** Work instruction **
Would you please copy every line from the records that contains the word "dropdown"?

** Source records **
<<<<

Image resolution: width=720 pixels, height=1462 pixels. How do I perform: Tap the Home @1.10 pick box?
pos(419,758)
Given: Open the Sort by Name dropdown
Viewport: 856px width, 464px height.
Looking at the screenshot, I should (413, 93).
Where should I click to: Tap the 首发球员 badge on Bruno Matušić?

>>>>
<<<<

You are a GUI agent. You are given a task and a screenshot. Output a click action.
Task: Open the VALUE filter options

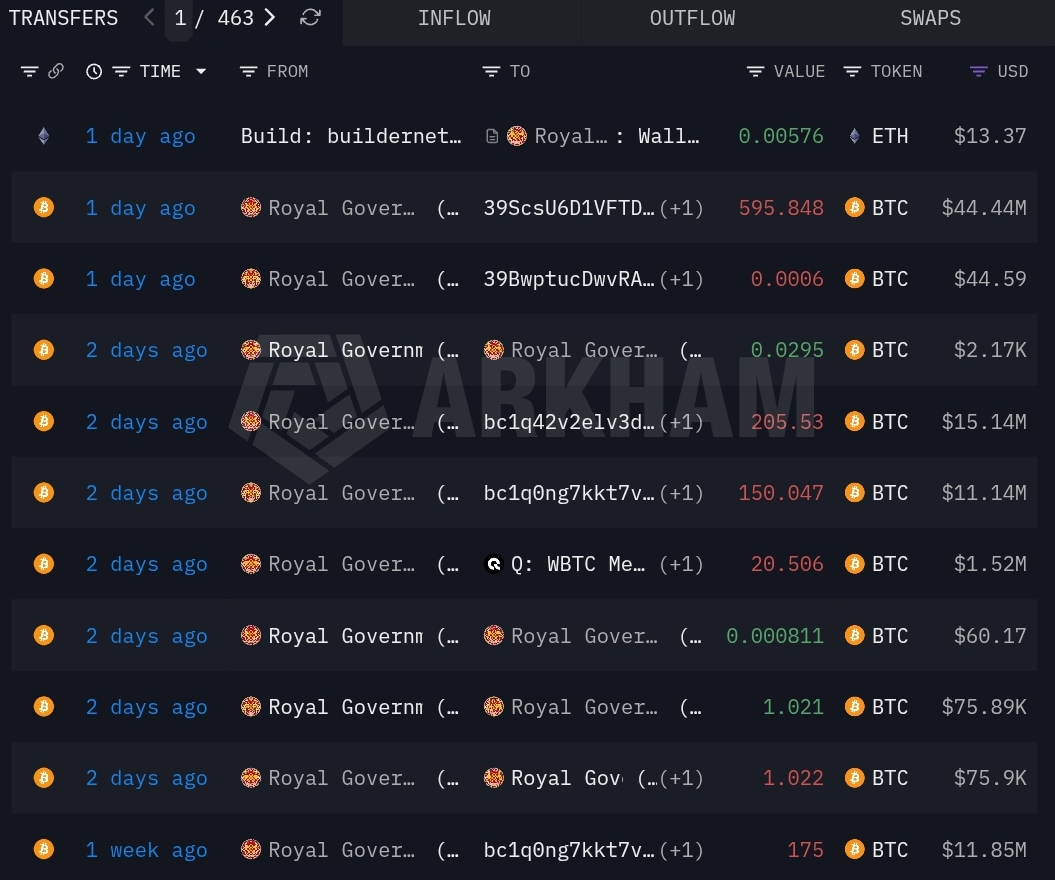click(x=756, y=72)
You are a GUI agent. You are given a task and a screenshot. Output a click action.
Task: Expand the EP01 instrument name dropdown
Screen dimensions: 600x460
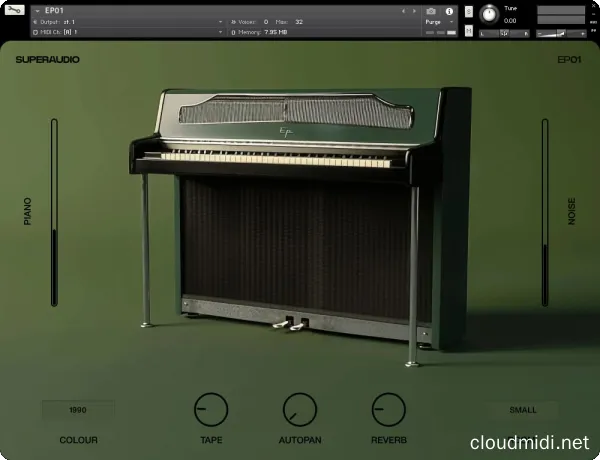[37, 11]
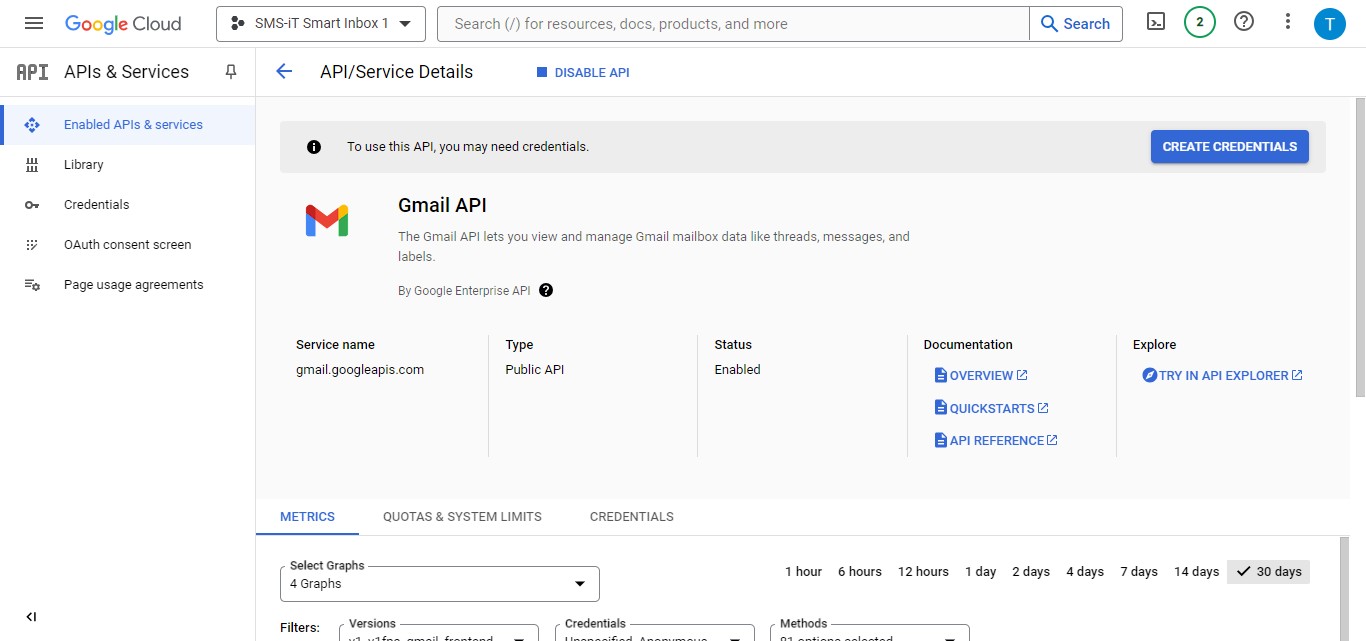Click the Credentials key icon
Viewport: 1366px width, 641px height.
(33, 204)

>>>>
<<<<

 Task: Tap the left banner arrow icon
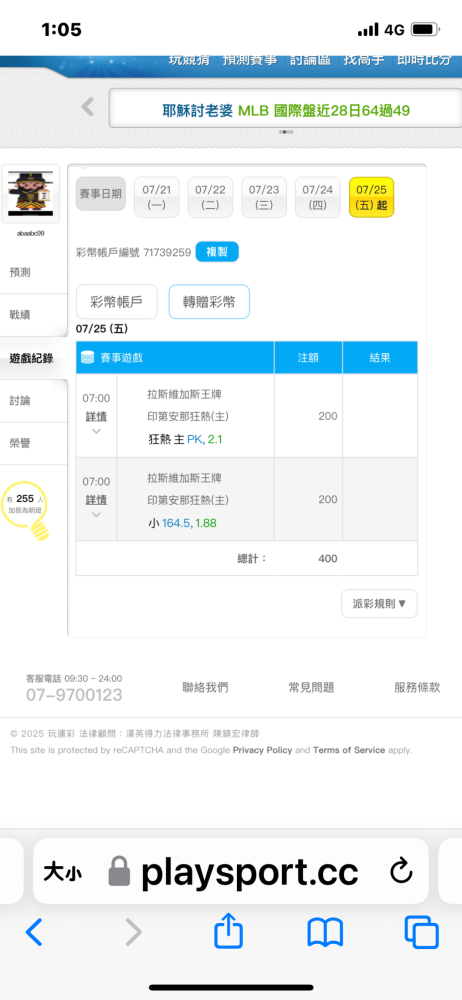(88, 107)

>>>>

** Task solution **
Given: Open the Sort by Name dropdown
Task: Expand the EP01 instrument name dropdown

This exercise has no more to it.